A jurisprudência trabalhista é clara: o empregador deve tentar restabelecer contato antes de caracterizar abandono. As formas mais aceitas para notificação são:

  • Telegrama com aviso de recebimento (AR);
  • Carta registrada com confirmação de entrega;
  • E-mail corporativo com confirmação de leitura;
  • Outros meios que permitam comprovar o envio e o recebimento.

O objetivo é garantir que o trabalhador tenha ciência da ausência e da necessidade de justificar ou retornar.

Procedimentos recomendados para evitar riscos jurídicos

Empresas, contadores e profissionais de RH devem seguir uma rotina padronizada sempre que houver ausência injustificada. Veja as práticas recomendadas:

1. Enviar notificação formal documentada

Identificada a ausência prolongada (em geral, acima de 30 dias), a empresa deve formalizar a convocação com documento que comprove o envio. O telegrama com AR continua sendo o método mais seguro.

2. Estabelecer prazo para resposta

O comunicado deve informar um prazo razoável para manifestação do trabalhador — normalmente de 5 a 10 dias úteis — e deixar claro as consequências do não comparecimento.

3. Arquivar todas as comunicações

É essencial guardar cópias da notificação, comprovantes de envio, eventuais respostas do trabalhador e registros internos. Essa documentação servirá como prova em eventual ação judicial.

4. Verificar possíveis justificativas médicas

Em caso de suspeita de problemas de saúde, a empresa deve solicitar atestados médicos ou, se possível, encaminhar o colaborador para avaliação médica.

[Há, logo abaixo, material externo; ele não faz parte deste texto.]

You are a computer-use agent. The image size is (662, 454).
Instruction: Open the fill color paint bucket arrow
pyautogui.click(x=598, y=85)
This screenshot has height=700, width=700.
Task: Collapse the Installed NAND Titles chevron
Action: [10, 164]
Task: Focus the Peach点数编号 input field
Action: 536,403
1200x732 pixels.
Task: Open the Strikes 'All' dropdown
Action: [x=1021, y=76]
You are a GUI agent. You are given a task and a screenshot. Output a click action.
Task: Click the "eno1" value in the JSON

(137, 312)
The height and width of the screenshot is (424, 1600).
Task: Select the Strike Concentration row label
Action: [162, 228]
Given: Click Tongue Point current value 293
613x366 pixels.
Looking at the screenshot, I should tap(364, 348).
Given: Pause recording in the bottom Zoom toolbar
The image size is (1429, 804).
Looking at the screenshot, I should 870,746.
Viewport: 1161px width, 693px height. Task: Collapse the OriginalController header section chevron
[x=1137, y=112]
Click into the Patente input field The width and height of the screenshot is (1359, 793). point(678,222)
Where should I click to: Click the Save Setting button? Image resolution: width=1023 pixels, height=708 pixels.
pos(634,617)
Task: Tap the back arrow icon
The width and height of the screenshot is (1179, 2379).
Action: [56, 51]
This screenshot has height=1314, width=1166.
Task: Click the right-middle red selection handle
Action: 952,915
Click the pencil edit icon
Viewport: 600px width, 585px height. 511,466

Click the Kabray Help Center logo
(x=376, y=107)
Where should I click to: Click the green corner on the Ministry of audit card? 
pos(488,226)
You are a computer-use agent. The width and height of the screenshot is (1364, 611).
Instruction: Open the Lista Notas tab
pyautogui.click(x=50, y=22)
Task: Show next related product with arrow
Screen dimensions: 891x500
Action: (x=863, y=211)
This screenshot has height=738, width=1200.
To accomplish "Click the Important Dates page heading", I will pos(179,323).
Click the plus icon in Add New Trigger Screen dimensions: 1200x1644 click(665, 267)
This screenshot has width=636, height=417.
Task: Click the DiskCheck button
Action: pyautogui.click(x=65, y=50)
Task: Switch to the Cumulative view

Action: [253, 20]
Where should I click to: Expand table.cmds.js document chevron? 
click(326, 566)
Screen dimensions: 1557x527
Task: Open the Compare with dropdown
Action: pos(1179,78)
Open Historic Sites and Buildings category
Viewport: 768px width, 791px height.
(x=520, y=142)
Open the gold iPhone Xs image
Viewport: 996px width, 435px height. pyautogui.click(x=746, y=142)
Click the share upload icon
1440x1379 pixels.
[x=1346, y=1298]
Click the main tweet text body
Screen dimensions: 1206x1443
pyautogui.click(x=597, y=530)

Situações que não configuram abandono de emprego

Nem toda ausência prolongada caracteriza abandono. O Tribunal Superior do Trabalho (TST) já consolidou o entendimento de que o afastamento não basta por si só para justificar demissão por abandono, especialmente quando:

  • atestados médicos, mesmo que entregues com atraso;
  • O trabalhador tenta justificar a ausência, ainda que informalmente;
  • A empresa não realizou nenhuma tentativa de contato antes da dispensa.

Esses casos exigem avaliação individualizada e maior cautela por parte dos gestores e RH.

Impacto para empresas e contadores

Falhas nos procedimentos de abandono de emprego podem gerar:

  • Reintegrações compulsórias;
  • Ações por danos morais com valores elevados;
  • Passivos trabalhistas inesperados.

Dessa forma, é fundamental que contadores, advogados e profissionais de RH orientem seus clientes a seguir rigorosamente a formalização da convocação e o registro de toda comunicação com o empregado.

Atuação preventiva reduz riscos trabalhistas

A caracterização válida do abandono exige provas objetivas e documentadas, tanto da ausência prolongada quanto da intenção de não retornar. A simples falta sem justificativa, sem que a empresa tenha feito convocação formal, não é suficiente para fundamentar a demissão.

Empresas devem:

  • Padronizar os procedimentos de convocação;
  • Registrar todas as tentativas de contato;
  • Agir com cautela em casos que possam envolver afastamento médico.

A prevenção e a formalização são as melhores estratégias para evitar litígios e garantir segurança jurídica nas decisões de desligamento.